Advice From Katherine Yagle

Of all the intriguing characters that roam Wesleyan’s campus, there is one in particular whose habits and history baffle us all: The Argus’s own Katherine Yagle. Her upbringing on the mean streets of Fairfield, Connecticut, a town epitomized by the soulful lyrics of pop-rock-blues king John Mayer, bred in her an unparalleled hunger for success. Here, Yagle provides tips on how to stay fresh and avoid being filthy:

Be Involved: In addition to being both inventor- and editor-in-chief of all Wesleyan news, Yagle also heads 90% of clubs on campus, her favorites being Students Anonymous, the Antianticruelty Society, Students Against Naysaying, the Club Club, the Bear Cub Club, and the Wesleyan Spirits. According to Yagle, a full schedule is a student’s best friend. “If you’re sleeping, you’ll end up sweeping… my kitchen floor for a living, you lazy bitch.”

Be Proactive: Not only does Katherine Yagle get things done, she gets them done early. Like, really early. She has received six diplomas worth of credit by finishing assignments for every course that is, was, or ever will be available. She has invented and completed three majors. Yagle is also preparing to teach a course this spring: “An Interdisciplinary Approach to Eyebrow Piercings and Power Walking.”

Be Creative: With no time for research, Katherine Yagle has successfully Mad-libbed every paper she has ever written. Her senior thesis, titled “The Effect of Purple Boogers on Education in My Pants,” will be published by Random House next year.

Be Unavoidable: According to Yagle, students should begin networking early.

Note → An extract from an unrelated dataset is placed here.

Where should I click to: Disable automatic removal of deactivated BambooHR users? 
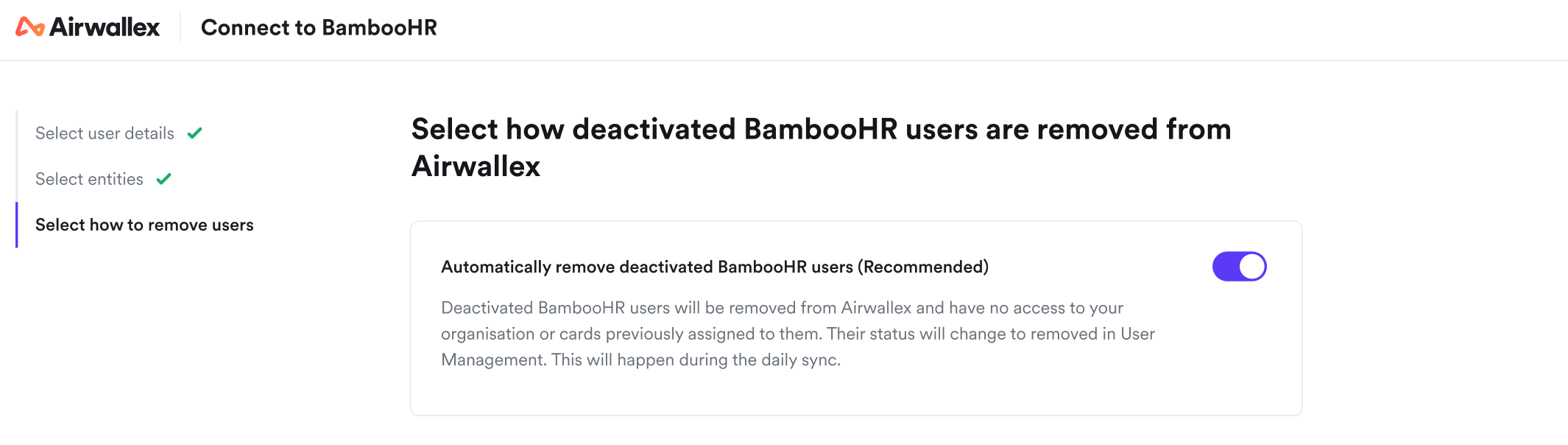(x=1239, y=267)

Whenever possible, befriend prominent faculty or alumni, and anyone who looks like a future CEO, politician, or the offspring of somebody famous. Yagle adds, “When you meet someone who would look good in a suit and may shit cash, attach yourself to them. Grasp them firmly in your bloody talons, and never, ever let them go. Follow them to their classes, parties, and to the bathroom. Who really enforces restraining orders anyway? Sink your teeth into them.”

With methods like these, Yagle is bound for success. She’s only a junior, but her plans for the year include getting EMT-certified, building a media empire, and bearing a strong, healthy son. If that doesn’t work out, she’ll probably open a Yagle’s Bagles shop in Middletown.